A fresh look at how emphasizing full life can transform how we do mission.

Without life all else that may be considered of value is nothing. African people are not easily convinced of the hegemony of science that seems to sideline life itself. Once undermined, the rather groundless assumption that life only exists in a chemical host, is easily replaced by questions regarding the nature and activity of spiritual powers. So-called holistic mission often runs in the face of African reality through drawing on the products of a Western dualism that Africa does not share. Dualistic understandings result from faith in a high God, something that is best advocated from a vulnerable approach to mission.

Note: The author’s experience of Africa is limited. His comments refer to some of the African people and contexts with which he has personal familiarity.

 

Introduction

This article takes an original approach to the question of how to do mission in Africa. It is designed to help a missionary or potential missionary from the West to avoid some of the foibles that can stand in the way of effective ministry. It intends to help the West to see itself in an African mirror. It intends, through under cutting some Western mythology, to enable the Western reader to see Africa more clearly. It identifies and exposes issues that tend to discourage the development of deep and lasting intercultural relationship. Thus it intends to encourage healthy relationship.

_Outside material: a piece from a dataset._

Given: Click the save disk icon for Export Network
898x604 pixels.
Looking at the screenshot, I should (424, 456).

This article points to limitations of the scientific/dualistic worldview that is very common in the West. It deems belief in science to be a pragmatic option undergirded by faith. It goes on to consider implications for understanding life that arise from the realisation that life itself falls outside of the realm of scientific discovery. Implications of the above are applied to the missionary encounter with African people. The weaknesses of dualism and science in engaging African worldviews are exposed. Some implications of these weaknesses are explored.

 

I am Alive

This author has over 25 years been increasingly immersed in African ways of life. Instead of having his own children he has informally adopted African children. Instead of using English at home he uses African languages engaging with those children. Instead of driving a car he rides a bicycle to visit villages of Western Kenya. Instead of seeing his identity as being to bring better things from the West to Africa, he endeavours to live God’s word in a contextually relevant way. Whether or not he has succeeded in this, his life outlook has definitely been influenced by the process. Those who like to see non-Western inputs into Western scholarship, Christian or otherwise, should bear in mind the above source of some perhaps otherwise unconventional approaches taken by this author.

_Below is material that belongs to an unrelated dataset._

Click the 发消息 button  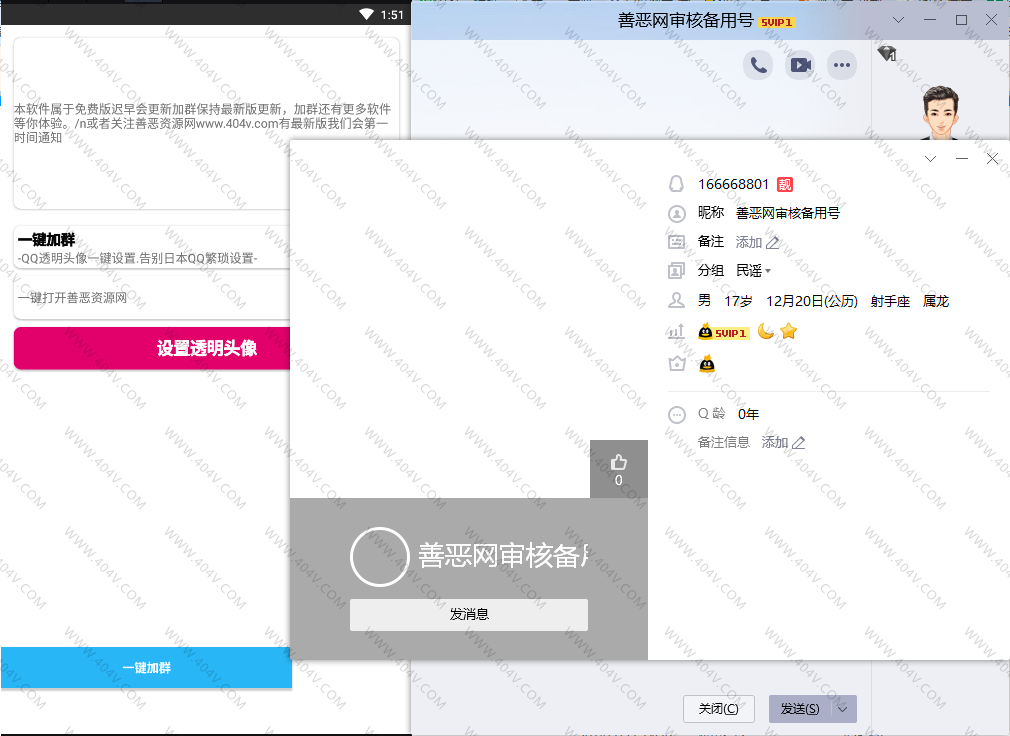[468, 614]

I am alive, and life is all I have. Yes, I may have money, I may have a house, I may have a good reputation, I may have a family, but the value of all of these and everything else I have hinges on one thing – that I am alive. Should I no longer have life, then I could no longer consider myself to be in possession of the above things. In that sense; and that is really a most important if not the most important sense: life is all I have.[1]

Increasingly in the West it seems as if ‘science is it’. Everything seems to be measured by the dimensions of science. Even social disciplines such as anthropology, sociology, economics, psychology measure themselves against science; the more scientific the better. Some folks known as positivists or naturalists claim only to believe in that which is scientifically measurable. To them, what falls outside of the perceptible realm of science really does not exist. For them – value in life is evidently other than life itself. How strange! How peculiar – to value humanity according to what is not its essence.

All science is a product of life. There has never been a scientist who has not been alive. Yet true science seems to be done by those who ‘pretend’ that they are not. True scientists attempt, that is, to remove the influence of their being alive from the object of their investigation. Thus they convert, in their minds, that which they see as living beings, as if they were not alive at all. Thus is the foundation for objectivity. There is an assumption that things exist, whether or not they are perceived. The universe as a result becomes a place that pre-existed, in which people happen to have found a place. People have become a product of statistical chance. This is an amazing reversal; instead of starting with us or I as people have for centuries, science endeavours to suppose one’s non-existence, and then to theorise how one might have come to be.[2]

 

Science has its uses

Science has its uses, but may be a terrible slave-master. Science undoubtedly has its value. It has also had and continues to have many disciples. There seem to be people who believe that the ultimate purpose in life may be serving the needs of science. This belief is upheld despite the evident fact that the realm of science excludes life itself. Science presumes life to be meaningful but can provide no evidence for its meaningfulness. Science builds on a foundation laid by someone else: It seems to be clear that certain religious beliefs necessarily provide (and provided) a foundation from which science was able to emerge. I suggest that science can be an abuse of that foundation. It denies peculiar forms of European Christianity that underlie its own roots (Weber 1930).[3]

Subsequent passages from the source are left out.